Юный Очер, наделенный горячим темпераментом, принимал живейшее участие в деятельности клуба и скоро сделался там предметом всеобщего внимания. В клубе обсуждались вопросы, которые вносились затем в повестку дня Национального собрания. Пройдя отличную школу политического воспитания среди «Друзей закона», Поль Очер 7 августа 1790 года вступил в якобинский клуб.
А вскоре после этого над головой молодого якобинца разразилась гроза. Когда Очер вместе с воспитателем был в городе Овернь, умер его слуга, которому юноша сочинил трогательную эпитафию следующего содержания: «Франц-Иосиф Клеман, швейцарец из кантона Вадт (Во), 15 лет служил Полю Очеру, графу Строганову… Положенные здесь Евангелие и катехизис человеческих и гражданских прав свидетельствуют о его религиозных и общежитейских убеждениях… Пусть те, кому попадутся эти строки, почтят память человека… любившего выше всего свободу и добродетель».
Похороны Франца-Иосифа Клемана были совершены без участия духовенства, и хотя в самой эпитафии ничего криминального не было, она раскрывала подлинное имя молодого русского якобинца, бросавшего своим поведением вызов и церкви, и царскому трону, к которому был столь приближен отец Поля Очера.
Полю Очеру, вновь ставшему Павлом Александровичем Строгановым, императрица предписала немедленно вернуться на родину, запретив заодно вступать в русские пределы монтаньяру Ромму. «Я давно противился той грозе, которая на днях разразилась… — с сокрушением писал Александр Сергеевич воспитателю своего сына. — Признано крайне опасным оставлять за границей и, главное, в стране, обуреваемой безначалием, молодого человека…»

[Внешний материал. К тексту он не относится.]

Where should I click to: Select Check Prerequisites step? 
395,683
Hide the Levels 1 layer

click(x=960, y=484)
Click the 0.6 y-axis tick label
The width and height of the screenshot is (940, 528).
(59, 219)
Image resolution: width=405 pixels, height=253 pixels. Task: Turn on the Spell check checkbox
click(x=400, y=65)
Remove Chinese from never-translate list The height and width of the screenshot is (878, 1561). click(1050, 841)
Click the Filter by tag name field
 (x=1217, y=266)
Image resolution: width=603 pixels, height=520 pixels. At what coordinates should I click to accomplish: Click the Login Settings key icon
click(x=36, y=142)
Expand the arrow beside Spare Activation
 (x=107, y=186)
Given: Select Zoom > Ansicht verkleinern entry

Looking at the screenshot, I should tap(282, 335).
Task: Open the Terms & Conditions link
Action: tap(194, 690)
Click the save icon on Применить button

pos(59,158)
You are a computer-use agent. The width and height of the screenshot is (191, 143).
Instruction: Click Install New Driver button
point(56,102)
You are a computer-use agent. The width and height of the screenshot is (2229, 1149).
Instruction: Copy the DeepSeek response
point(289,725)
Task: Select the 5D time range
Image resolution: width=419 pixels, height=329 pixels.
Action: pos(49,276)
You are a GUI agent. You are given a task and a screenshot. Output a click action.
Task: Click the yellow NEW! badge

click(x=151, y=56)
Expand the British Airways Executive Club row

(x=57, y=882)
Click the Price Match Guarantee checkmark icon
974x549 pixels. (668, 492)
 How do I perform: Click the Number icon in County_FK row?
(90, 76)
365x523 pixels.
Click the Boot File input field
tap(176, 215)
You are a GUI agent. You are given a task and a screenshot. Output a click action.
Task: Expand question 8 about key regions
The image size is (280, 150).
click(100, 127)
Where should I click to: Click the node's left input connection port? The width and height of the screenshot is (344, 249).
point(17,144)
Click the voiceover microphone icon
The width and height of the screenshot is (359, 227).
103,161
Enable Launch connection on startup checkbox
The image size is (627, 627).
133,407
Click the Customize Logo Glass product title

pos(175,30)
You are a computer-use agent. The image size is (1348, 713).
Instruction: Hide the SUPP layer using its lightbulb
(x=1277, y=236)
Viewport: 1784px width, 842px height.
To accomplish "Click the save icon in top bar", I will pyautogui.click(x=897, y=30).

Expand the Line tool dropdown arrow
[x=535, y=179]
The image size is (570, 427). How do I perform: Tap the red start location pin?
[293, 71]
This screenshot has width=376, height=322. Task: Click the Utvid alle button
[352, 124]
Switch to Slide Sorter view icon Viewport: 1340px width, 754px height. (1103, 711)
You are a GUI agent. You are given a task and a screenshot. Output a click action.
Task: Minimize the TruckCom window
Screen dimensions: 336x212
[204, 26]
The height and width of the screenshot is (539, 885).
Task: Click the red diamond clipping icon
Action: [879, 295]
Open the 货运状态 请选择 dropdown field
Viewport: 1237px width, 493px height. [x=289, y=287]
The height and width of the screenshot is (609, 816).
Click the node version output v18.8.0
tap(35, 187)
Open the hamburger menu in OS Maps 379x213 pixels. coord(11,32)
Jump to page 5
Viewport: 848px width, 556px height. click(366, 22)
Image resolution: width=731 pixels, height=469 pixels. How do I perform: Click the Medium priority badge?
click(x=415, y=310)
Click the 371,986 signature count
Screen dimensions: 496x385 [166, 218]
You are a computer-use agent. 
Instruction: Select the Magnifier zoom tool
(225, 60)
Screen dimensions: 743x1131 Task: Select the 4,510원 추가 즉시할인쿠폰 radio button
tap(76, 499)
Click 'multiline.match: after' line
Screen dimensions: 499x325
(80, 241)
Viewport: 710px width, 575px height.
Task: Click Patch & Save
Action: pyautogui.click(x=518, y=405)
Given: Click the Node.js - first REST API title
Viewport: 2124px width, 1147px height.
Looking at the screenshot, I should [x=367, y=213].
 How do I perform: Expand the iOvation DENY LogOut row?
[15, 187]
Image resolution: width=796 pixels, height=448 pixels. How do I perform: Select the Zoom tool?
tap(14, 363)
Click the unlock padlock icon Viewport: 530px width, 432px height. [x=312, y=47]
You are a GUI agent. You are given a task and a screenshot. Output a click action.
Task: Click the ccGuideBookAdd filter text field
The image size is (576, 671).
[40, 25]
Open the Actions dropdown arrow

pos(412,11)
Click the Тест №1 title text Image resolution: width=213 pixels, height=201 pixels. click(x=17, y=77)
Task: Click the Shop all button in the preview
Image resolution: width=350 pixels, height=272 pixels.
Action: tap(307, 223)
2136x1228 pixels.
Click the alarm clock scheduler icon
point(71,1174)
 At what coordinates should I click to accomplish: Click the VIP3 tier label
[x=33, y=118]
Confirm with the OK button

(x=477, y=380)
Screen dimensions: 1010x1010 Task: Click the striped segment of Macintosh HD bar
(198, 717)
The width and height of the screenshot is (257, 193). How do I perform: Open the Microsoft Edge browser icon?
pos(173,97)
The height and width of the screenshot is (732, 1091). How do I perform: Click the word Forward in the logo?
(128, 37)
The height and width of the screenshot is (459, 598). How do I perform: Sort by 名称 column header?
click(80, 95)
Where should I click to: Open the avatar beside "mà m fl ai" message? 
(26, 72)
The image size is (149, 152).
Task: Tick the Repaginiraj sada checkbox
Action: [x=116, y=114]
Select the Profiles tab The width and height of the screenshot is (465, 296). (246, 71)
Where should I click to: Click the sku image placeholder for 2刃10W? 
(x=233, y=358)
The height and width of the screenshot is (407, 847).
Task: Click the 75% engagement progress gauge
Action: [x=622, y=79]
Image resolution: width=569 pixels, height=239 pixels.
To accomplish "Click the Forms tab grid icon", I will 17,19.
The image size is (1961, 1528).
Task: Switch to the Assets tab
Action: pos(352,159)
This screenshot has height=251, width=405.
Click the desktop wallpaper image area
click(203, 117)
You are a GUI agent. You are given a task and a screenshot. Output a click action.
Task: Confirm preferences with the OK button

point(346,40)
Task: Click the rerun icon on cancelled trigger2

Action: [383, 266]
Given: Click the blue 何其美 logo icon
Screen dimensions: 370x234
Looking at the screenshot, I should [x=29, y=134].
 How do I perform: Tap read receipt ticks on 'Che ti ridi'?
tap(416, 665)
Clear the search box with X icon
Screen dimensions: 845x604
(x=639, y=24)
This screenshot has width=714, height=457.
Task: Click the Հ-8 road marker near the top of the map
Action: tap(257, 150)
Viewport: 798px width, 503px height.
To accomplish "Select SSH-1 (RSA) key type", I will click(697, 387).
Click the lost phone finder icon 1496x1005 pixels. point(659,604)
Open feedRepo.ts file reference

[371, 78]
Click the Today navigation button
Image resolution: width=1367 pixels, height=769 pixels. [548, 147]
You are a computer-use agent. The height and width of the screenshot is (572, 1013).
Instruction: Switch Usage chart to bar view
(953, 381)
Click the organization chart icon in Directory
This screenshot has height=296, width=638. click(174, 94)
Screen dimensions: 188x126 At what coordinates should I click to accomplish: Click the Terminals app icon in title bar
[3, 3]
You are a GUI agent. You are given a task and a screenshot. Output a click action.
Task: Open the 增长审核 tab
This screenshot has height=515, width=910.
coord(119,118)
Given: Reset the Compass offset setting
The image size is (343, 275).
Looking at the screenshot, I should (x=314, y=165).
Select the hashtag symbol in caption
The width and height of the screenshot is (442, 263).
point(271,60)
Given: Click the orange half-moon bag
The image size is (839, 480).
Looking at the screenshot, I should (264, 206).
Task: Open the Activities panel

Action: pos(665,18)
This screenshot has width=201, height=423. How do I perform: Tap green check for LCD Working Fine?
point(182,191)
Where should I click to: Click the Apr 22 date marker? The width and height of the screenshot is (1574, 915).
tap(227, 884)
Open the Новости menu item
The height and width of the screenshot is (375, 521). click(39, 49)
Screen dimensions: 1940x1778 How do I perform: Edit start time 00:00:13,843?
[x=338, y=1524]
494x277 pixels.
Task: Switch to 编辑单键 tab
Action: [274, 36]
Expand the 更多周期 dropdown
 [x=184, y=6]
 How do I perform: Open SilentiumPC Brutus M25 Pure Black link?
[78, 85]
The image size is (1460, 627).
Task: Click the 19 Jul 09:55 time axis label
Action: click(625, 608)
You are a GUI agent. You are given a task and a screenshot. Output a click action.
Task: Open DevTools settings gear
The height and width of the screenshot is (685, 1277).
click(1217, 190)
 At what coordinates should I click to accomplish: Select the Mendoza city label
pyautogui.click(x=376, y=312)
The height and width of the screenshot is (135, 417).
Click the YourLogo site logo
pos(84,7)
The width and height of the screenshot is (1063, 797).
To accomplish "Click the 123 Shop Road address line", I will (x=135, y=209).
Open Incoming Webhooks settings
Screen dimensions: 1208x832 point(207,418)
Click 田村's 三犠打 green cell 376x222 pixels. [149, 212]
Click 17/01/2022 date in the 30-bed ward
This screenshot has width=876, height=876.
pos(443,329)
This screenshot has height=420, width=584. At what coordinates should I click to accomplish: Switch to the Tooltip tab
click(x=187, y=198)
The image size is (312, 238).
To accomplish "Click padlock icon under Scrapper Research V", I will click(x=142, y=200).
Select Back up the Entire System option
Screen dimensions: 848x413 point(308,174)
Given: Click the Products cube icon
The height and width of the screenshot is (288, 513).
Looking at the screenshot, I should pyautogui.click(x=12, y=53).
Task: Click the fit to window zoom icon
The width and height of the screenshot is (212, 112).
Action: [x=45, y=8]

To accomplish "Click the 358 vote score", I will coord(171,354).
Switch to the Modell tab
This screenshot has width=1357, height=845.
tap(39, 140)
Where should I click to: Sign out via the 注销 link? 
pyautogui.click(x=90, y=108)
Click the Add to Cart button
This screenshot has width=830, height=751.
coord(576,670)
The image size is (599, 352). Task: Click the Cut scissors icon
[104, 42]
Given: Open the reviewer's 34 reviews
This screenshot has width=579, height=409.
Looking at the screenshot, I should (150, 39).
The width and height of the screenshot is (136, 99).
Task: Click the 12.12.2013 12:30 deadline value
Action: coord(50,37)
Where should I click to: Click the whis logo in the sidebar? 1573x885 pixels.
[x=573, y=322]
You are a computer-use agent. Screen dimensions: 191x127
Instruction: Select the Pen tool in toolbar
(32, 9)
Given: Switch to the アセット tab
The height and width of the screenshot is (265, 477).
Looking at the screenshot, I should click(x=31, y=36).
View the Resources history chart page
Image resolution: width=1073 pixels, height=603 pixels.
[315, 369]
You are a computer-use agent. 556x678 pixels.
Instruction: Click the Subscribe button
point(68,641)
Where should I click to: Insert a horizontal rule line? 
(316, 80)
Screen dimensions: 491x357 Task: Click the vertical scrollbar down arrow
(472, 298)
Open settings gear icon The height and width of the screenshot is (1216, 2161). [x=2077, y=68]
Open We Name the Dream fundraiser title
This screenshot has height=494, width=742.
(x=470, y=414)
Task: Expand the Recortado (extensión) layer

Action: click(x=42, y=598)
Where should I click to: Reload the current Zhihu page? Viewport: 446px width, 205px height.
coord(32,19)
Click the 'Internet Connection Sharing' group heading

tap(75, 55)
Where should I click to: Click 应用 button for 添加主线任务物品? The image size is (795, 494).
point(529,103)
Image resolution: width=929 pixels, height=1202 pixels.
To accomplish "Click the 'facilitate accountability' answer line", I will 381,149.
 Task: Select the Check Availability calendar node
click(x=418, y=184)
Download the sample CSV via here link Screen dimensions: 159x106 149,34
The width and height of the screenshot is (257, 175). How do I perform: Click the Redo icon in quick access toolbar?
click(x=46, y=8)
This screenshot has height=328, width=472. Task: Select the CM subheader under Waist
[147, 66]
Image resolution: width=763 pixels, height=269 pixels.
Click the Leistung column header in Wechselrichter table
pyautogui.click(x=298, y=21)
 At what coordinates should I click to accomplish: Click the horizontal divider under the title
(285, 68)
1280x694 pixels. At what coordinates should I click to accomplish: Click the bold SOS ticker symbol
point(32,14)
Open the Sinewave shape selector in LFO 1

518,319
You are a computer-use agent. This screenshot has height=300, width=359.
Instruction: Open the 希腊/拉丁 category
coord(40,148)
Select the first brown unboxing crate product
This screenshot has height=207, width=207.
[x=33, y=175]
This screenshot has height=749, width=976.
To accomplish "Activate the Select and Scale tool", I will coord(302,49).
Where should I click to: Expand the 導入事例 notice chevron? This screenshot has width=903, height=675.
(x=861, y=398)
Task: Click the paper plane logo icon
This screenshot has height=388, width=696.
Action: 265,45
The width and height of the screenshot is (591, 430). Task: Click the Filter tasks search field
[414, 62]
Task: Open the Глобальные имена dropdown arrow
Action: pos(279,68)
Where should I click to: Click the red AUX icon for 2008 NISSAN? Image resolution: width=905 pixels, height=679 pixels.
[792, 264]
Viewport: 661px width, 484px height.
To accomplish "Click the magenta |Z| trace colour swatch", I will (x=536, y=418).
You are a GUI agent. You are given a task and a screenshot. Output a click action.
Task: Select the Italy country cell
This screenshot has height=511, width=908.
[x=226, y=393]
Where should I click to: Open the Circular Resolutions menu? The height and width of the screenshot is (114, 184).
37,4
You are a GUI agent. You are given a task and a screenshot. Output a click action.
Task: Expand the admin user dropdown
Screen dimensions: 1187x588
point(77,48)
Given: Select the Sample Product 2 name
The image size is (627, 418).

Бывший якобинец Поль Очер по велению императрицы был отправлен в подмосковное село Братцево, где он женился на княжне Софье Владимировне Голицыной. В 1795 году у молодых супругов родился первенец, названный в честь деда Александром. В конце своего царствования императрица простила-таки якобинское прошлое Строганова-сына и позволила ему вернуться в Петербург, где он уже при Павле сблизился с Александром, став одним из самых близких его друзей, с которым тот любил вести политические беседы. Павел Строганов, несмотря на перенесенную опалу, сохранил верность своим убеждениям и, видимо, внес немалый вклад в развитие либеральных мечтаний наследника престола. Во всяком случае, в письме Лагарпу от 27 сентября 1797 года будущий русский император подчеркивал, что, если судьба вручит ему трон, он намерен дать России свободу, о чем знают лишь три близких к нему человека: Н. Н. Новосильцев, князь А. А. Чарторийский и П. А. Строганов…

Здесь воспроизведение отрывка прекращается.